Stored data
*** Begin section ***
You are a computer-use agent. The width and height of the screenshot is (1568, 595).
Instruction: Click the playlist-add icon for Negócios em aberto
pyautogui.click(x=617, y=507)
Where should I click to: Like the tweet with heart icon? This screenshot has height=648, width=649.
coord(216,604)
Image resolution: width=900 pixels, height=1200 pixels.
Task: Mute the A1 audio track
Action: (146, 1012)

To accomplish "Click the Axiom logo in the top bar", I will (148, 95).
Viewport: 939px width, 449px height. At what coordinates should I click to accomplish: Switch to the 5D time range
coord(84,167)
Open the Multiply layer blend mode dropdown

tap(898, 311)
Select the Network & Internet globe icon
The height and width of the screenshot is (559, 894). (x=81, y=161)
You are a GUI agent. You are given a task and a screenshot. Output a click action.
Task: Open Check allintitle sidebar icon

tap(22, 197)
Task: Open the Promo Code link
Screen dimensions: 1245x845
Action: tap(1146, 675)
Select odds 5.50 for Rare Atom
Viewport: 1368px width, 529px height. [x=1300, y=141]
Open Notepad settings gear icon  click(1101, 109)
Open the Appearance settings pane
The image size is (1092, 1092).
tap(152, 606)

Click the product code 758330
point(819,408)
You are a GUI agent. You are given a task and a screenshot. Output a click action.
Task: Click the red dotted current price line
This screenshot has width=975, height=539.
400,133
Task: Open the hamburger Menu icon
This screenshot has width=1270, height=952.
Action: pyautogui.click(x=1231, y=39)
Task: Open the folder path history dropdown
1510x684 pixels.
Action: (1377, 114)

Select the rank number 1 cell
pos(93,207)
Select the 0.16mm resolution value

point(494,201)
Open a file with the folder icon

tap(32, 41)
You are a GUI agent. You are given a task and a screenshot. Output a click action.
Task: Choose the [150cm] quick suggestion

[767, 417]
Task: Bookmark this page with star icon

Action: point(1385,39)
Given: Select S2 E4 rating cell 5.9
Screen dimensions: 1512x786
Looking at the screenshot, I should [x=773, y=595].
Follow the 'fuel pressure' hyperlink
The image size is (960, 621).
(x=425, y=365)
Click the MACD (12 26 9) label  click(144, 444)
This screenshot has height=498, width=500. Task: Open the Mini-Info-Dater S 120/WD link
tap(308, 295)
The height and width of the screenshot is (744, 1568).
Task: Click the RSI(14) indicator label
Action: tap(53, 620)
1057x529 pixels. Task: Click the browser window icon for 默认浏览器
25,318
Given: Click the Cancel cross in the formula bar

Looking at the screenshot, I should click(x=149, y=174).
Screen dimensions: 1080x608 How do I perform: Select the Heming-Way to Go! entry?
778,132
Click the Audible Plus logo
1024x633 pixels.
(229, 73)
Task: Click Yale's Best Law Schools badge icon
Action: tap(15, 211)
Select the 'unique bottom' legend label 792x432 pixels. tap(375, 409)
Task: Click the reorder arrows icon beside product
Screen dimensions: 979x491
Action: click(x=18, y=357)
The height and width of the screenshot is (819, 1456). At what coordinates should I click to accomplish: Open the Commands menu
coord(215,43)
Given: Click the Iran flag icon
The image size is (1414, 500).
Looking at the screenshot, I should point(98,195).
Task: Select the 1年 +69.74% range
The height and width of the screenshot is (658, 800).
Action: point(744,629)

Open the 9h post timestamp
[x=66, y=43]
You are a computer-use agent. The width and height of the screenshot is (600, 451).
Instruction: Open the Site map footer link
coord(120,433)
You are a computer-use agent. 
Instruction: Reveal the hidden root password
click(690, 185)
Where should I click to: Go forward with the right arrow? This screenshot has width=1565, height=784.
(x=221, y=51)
*** End section ***
Would you transcribe the entries above exactly as they appear?

Response box:
You are a computer-use agent. The width and height of the screenshot is (1568, 595).
Instruction: Click the playlist-add icon for Negócios em aberto
pyautogui.click(x=617, y=507)
Where should I click to: Like the tweet with heart icon? This screenshot has height=648, width=649.
coord(216,604)
Image resolution: width=900 pixels, height=1200 pixels.
Task: Mute the A1 audio track
Action: (146, 1012)

To accomplish "Click the Axiom logo in the top bar", I will (148, 95).
Viewport: 939px width, 449px height. At what coordinates should I click to accomplish: Switch to the 5D time range
coord(84,167)
Open the Multiply layer blend mode dropdown

tap(898, 311)
Select the Network & Internet globe icon
The height and width of the screenshot is (559, 894). (x=81, y=161)
You are a GUI agent. You are given a task and a screenshot. Output a click action.
Task: Open Check allintitle sidebar icon

tap(22, 197)
Task: Open the Promo Code link
Screen dimensions: 1245x845
Action: tap(1146, 675)
Select odds 5.50 for Rare Atom
Viewport: 1368px width, 529px height. [x=1300, y=141]
Open Notepad settings gear icon  click(1101, 109)
Open the Appearance settings pane
The image size is (1092, 1092).
tap(152, 606)

Click the product code 758330
point(819,408)
You are a GUI agent. You are given a task and a screenshot. Output a click action.
Task: Click the red dotted current price line
This screenshot has width=975, height=539.
400,133
Task: Open the hamburger Menu icon
This screenshot has width=1270, height=952.
Action: pyautogui.click(x=1231, y=39)
Task: Open the folder path history dropdown
1510x684 pixels.
Action: (1377, 114)

Select the rank number 1 cell
pos(93,207)
Select the 0.16mm resolution value

point(494,201)
Open a file with the folder icon

tap(32, 41)
You are a GUI agent. You are given a task and a screenshot. Output a click action.
Task: Choose the [150cm] quick suggestion

[767, 417]
Task: Bookmark this page with star icon

Action: point(1385,39)
Given: Select S2 E4 rating cell 5.9
Screen dimensions: 1512x786
Looking at the screenshot, I should [x=773, y=595].
Follow the 'fuel pressure' hyperlink
The image size is (960, 621).
(x=425, y=365)
Click the MACD (12 26 9) label  click(144, 444)
This screenshot has height=498, width=500. Task: Open the Mini-Info-Dater S 120/WD link
tap(308, 295)
The height and width of the screenshot is (744, 1568).
Task: Click the RSI(14) indicator label
Action: tap(53, 620)
1057x529 pixels. Task: Click the browser window icon for 默认浏览器
25,318
Given: Click the Cancel cross in the formula bar

Looking at the screenshot, I should click(x=149, y=174).
Screen dimensions: 1080x608 How do I perform: Select the Heming-Way to Go! entry?
778,132
Click the Audible Plus logo
1024x633 pixels.
(229, 73)
Task: Click Yale's Best Law Schools badge icon
Action: tap(15, 211)
Select the 'unique bottom' legend label 792x432 pixels. tap(375, 409)
Task: Click the reorder arrows icon beside product
Screen dimensions: 979x491
Action: click(x=18, y=357)
The height and width of the screenshot is (819, 1456). At what coordinates should I click to accomplish: Open the Commands menu
coord(215,43)
Given: Click the Iran flag icon
The image size is (1414, 500).
Looking at the screenshot, I should point(98,195).
Task: Select the 1年 +69.74% range
The height and width of the screenshot is (658, 800).
Action: point(744,629)

Open the 9h post timestamp
[x=66, y=43]
You are a computer-use agent. The width and height of the screenshot is (600, 451).
Instruction: Open the Site map footer link
coord(120,433)
You are a computer-use agent. 
Instruction: Reveal the hidden root password
click(690, 185)
Where should I click to: Go forward with the right arrow? This screenshot has width=1565, height=784.
(x=221, y=51)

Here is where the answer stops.